■ TASK DETAILS
Take the material below and reproduce, word for word, only the lines from the line with "This screenshot has width=1080, height=619." through the line with "The height and width of the screenshot is (1024, 576).".

┄┄┄┄┄┄┄┄┄┄

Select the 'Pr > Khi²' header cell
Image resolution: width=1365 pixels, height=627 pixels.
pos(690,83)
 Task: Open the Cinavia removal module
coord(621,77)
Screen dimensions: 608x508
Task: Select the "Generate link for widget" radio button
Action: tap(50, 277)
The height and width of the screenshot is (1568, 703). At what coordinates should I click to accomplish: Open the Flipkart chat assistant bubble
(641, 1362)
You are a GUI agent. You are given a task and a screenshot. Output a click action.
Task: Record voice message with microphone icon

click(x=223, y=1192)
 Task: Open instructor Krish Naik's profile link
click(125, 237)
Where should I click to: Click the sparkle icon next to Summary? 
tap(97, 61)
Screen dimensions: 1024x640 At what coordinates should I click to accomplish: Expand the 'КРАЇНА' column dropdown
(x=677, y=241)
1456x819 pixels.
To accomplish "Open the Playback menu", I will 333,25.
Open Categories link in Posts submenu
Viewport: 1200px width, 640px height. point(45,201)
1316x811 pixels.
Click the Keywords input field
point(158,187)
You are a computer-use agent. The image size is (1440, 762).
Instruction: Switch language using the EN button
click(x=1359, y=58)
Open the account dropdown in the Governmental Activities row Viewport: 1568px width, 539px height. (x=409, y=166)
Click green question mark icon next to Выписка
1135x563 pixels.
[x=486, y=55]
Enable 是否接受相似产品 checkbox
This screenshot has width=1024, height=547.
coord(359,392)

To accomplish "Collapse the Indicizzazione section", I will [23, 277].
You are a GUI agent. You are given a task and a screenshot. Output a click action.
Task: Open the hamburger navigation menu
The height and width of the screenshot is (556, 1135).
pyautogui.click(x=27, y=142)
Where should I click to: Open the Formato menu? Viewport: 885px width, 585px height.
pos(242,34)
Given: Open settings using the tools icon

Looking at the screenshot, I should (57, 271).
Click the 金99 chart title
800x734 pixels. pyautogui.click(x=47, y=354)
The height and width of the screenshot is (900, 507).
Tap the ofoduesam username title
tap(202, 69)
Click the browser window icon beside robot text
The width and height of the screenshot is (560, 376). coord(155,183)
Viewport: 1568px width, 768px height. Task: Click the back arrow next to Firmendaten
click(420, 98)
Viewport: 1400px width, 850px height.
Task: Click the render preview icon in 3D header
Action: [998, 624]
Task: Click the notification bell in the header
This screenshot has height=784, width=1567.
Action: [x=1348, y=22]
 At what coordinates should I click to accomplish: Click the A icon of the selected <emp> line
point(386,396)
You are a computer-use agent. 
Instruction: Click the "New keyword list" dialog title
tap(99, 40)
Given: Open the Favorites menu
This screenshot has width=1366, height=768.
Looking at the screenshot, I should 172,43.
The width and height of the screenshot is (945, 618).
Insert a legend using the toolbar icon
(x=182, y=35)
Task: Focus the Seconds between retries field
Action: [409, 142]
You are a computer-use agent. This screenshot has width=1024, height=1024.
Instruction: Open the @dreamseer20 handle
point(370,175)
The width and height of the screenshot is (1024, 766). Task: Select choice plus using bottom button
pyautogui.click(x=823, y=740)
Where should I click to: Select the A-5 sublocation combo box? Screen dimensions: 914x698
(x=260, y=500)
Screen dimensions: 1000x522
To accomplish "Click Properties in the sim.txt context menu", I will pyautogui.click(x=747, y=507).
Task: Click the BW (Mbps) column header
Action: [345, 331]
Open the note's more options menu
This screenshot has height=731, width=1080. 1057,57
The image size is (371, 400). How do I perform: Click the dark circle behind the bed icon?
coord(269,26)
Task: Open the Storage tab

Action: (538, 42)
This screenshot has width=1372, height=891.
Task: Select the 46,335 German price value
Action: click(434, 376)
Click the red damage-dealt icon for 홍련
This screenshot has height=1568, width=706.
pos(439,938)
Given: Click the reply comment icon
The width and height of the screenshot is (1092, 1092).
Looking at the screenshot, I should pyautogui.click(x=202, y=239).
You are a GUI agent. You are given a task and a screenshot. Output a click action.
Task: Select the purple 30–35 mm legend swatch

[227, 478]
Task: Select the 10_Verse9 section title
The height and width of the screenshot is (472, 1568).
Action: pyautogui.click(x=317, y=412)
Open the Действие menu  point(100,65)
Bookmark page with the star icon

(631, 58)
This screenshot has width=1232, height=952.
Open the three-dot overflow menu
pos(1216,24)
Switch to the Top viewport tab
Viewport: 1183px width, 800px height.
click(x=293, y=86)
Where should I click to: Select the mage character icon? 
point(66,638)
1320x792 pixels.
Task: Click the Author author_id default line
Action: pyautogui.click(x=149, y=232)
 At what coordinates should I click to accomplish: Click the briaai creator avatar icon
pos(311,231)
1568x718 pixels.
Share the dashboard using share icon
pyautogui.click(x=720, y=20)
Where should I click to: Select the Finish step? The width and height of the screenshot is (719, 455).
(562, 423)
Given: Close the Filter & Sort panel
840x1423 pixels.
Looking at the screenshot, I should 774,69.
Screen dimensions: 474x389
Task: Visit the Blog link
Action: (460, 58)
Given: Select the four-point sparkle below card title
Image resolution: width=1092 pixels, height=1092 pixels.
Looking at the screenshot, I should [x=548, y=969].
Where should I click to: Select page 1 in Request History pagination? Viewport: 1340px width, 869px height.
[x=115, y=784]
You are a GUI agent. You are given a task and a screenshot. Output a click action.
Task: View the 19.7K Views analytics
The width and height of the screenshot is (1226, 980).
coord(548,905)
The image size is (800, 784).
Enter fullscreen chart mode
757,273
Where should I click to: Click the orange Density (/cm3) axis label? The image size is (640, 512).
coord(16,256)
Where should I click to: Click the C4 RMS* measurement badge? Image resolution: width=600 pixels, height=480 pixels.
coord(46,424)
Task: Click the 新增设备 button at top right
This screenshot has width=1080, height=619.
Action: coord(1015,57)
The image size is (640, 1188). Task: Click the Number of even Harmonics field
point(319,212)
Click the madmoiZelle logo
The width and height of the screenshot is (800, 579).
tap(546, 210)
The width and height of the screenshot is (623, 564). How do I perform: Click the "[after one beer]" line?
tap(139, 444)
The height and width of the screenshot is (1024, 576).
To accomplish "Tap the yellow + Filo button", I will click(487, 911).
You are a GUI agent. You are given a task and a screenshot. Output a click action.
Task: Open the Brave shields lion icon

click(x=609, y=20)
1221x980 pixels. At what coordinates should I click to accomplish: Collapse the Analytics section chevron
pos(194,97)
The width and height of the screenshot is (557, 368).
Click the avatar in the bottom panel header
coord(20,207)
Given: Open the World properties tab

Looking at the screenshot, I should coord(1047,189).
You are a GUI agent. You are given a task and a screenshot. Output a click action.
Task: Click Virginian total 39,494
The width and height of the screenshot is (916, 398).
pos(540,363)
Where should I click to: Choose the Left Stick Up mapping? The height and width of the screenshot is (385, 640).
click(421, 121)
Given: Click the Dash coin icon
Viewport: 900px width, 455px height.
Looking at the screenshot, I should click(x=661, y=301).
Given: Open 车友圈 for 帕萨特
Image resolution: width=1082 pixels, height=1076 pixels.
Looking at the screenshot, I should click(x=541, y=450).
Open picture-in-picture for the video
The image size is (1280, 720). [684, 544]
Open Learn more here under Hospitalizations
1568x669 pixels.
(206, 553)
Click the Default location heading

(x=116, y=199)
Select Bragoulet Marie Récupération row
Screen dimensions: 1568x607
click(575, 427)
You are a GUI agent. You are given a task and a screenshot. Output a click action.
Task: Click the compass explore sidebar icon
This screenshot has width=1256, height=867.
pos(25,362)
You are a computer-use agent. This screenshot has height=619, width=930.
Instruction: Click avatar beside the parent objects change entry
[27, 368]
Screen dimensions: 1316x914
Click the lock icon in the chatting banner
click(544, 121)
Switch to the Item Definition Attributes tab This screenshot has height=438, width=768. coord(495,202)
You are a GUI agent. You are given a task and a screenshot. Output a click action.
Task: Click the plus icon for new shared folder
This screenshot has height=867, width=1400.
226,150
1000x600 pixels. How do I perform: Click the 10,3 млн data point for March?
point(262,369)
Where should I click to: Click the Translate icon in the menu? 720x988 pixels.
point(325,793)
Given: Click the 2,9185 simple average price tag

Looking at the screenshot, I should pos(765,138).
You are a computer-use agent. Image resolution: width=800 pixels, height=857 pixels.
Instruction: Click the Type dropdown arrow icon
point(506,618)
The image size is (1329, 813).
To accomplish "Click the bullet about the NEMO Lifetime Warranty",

┄┄┄┄┄┄┄┄┄┄

■ THE ANSWER
This screenshot has width=1080, height=619.
Action: coord(1015,57)
The image size is (640, 1188). Task: Click the Number of even Harmonics field
point(319,212)
Click the madmoiZelle logo
The width and height of the screenshot is (800, 579).
tap(546, 210)
The width and height of the screenshot is (623, 564). How do I perform: Click the "[after one beer]" line?
tap(139, 444)
The height and width of the screenshot is (1024, 576).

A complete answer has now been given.